What is Dupuytren's Disease?

Dupuytren’s disease is a condition where the layer just beneath the skin, in the palm and fingers, thickens causing lumps (nodules), dints (pits) and cord like structures in the hand.

It does not affect the tendons which move the finger. It restricts the straightening by tightening up the palm side of the finger and hand.

The speed of progression of the disease and severity is very variable however when it progresses the tightening of the disease leads to the fingers curling into the palm. This most commonly affects the little and ring fingers.

The decision to have treatment for the disease is up to you and will usually depend on the level of inconvenience the condition causes.

Dupuytren's Contracture affecting the ring and small fingers.

Sever Contracture.

What causes Dupuytren's Disease?

The cause of the disease is not fully understood. The condition usually runs in families and is much more common in men than women. The disease has been associated with diabetes, alcohol use, liver disease and smoking however most patients have no clear cause for their contractures.

What treatments are available?

Needle Fasciotomy 

This uses a needle to cut the cord to release the finger. The procedure is very simple and leaves very little scar. It is more commonly used in the palm than the fingers. This treatment has a much higher chance of the disease recurring than other treatment options but has a very quick recovery.


This is the surgical release of the finger where you will go to theatre and have the Dupuytren’s cut out of the hand, the skin is then stitched and a bandage, and sometimes a plaster cast is also applied.


This is a surgical removal of the Dupuytren’s in which a skin graft is taken from your arm or hip. This graft is stitched into the palm to replace poor quality skin or fill the gap in skin left when a very bent finger is operated on.

Treatment for Dupuytren’s will straighten your finger, often fully but the condition can be cured and may return. Treatment can improve your hands function. Treatment is usually safe but complications can happen. 

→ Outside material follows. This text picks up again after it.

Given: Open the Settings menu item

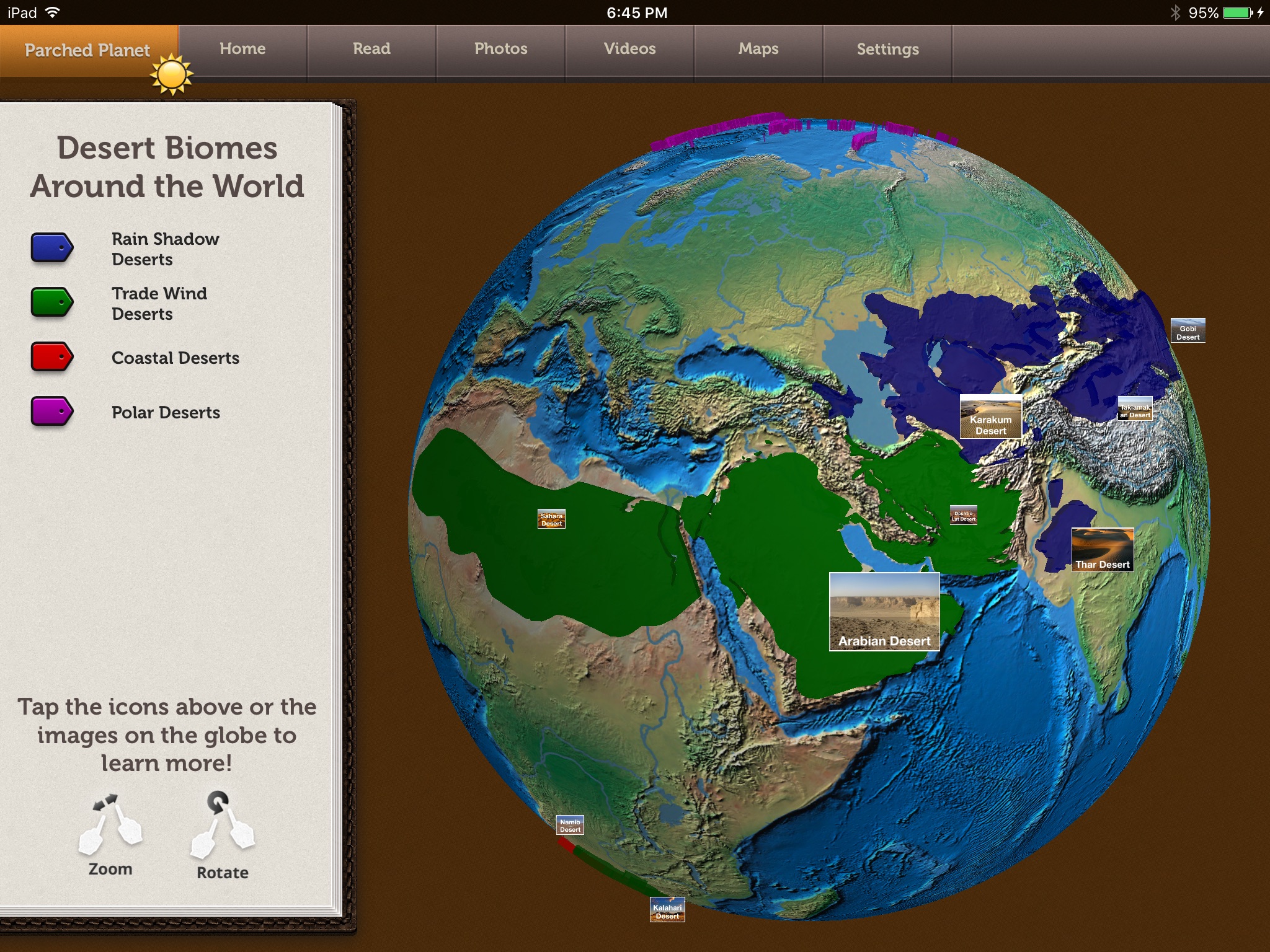Looking at the screenshot, I should click(x=886, y=47).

What are the benefits of treatment?

The aim of treatment is to allow straightening of the fingers. If the finger is very curled it may not always be possible to achieve a fully straight finger with treatment. If a surgical option is chosen then the lumps (nodules) are also removed from the hand. No treatments are available to cure the disease and there is always a chance of the condition recurring.

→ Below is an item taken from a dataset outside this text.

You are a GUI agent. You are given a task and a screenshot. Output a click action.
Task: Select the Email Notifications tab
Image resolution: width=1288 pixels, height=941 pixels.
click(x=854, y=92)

After most procedures for Dupuytren’s you will see the hand therapists to help move your fingers and provide you with a splint to wear at night time in the post-operative period.

What happens on the day of treatment?


On the day of surgery, you will be admitted by a nurse who will check your details, medications and past medical conditions and put a wrist band with your details on the arm we are not operating on (if we are operating on both hands this band is put on your ankle). You will also be seen by an anaesthetist and a member of the surgical team before your procedure to go over any questions you may have, consent and to draw a mark on the arm you are having the operation on.

Remove any rings before you come to hospital and if you are unwell or have any cuts on your hand or arm then please inform us before the day as this may require your operation to be delayed.


Depending on what anaesthetic you have, you may have to starve for your surgery. You will be advised before your admission whether you will have to starve or not. 

If you are having a general or axillary block anaesthetic you will be seen by the anaesthetist who will check your current health, ask specific questions about medications and when you have last eaten or drank. 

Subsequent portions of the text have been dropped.